TopHat

Details

TopHat is a .NET middleware that sits in front of Anthropic and OpenAI and trims tool-result payloads before they cost you input tokens. The problem it solves is pretty common once you start building anything serious with LLMs: tool calls return big chunks of JSON, most of which the model never actually needs, and you end up paying full price for every byte of it on every turn.

Instead of just dropping data and hoping the model does not miss it, TopHat scores the items in a tool result for relevance, keeps the top N, summarizes what got cut, and quietly stands up a retrieval tool the model can use to ask for the dropped items if it actually needs them. This all happens transparently; from the application’s perspective, it is still just talking to Anthropic or OpenAI like normal.

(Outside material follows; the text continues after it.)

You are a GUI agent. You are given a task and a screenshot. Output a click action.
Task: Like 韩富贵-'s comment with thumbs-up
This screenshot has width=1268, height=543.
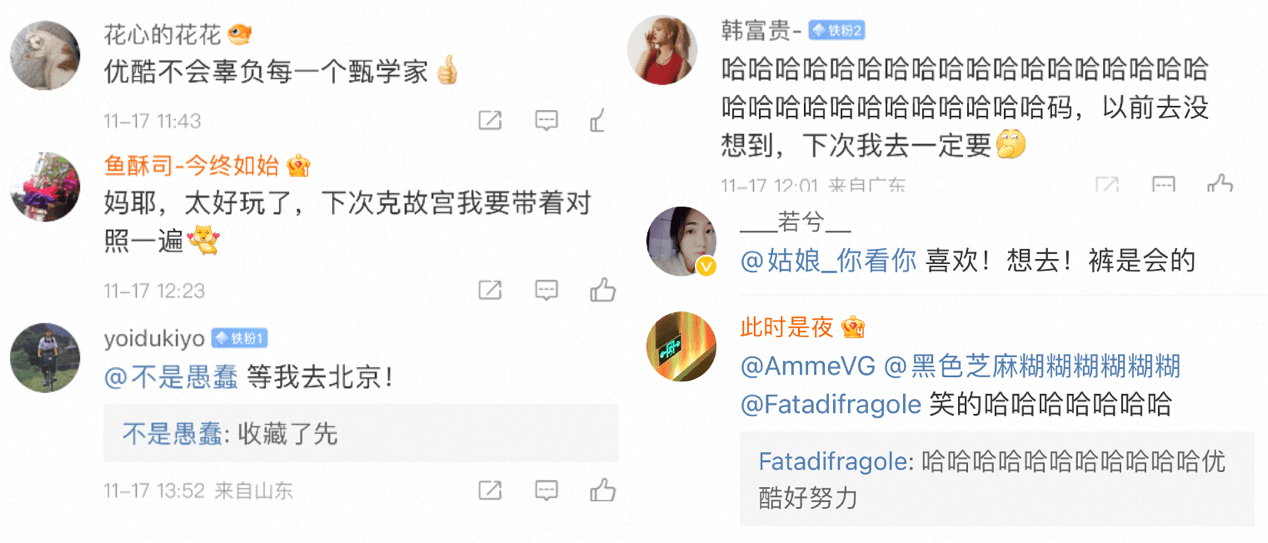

In an 8-fixture eval against live providers, it cut Anthropic costs by ~54% and OpenAI costs by 61% on the same workload. Savings vary a lot depending on what your tools return, but the pattern is consistent: the more your tools spit out partially relevant data, the more TopHat saves you.

TopHat hooks into the HttpClient pipeline as a DelegatingHandler, which means it slots in cleanly underneath the official Anthropic and OpenAI SDKs without any application changes beyond registering the handler. The interesting pieces are:

  • Relevance scoring with fusion: Out of the box, there’s BM25 for keyword matching and an ONNX-based semantic scorer using MiniLM-L6-v2. Custom scorers can be plugged in, and scores from multiple scorers are fused automatically, so you don’t have to pick one approach.
  • Compression Context Retrieval (CCR): Compressed payloads embed a retrieval key, and TopHat injects a synthetic tophat_retrieve tool into the request. When the model calls that tool, the handler intercepts the call in-band and returns the elided items without ever round-tripping back to the application.
  • Three-layer feedback system: Compression behavior can be controlled through static declarations, empirical learning over time, and runtime overrides, so you can tune how aggressive the compression gets per tool or per workload.
  • OTel cost tracking: Pre and post compression token counts and savings are emitted as OpenTelemetry metrics, so the actual dollar impact is observable instead of guessed at.
  • Provider coverage: Both Anthropic and OpenAI are supported, including OpenAI’s chat completions and responses endpoints.

Still deciding how I want this project to go. This may eventually become a NuGet package, but for now, it’s purely just a repository. The source is on GitHub for anyone who wants to read through the implementation or contribute.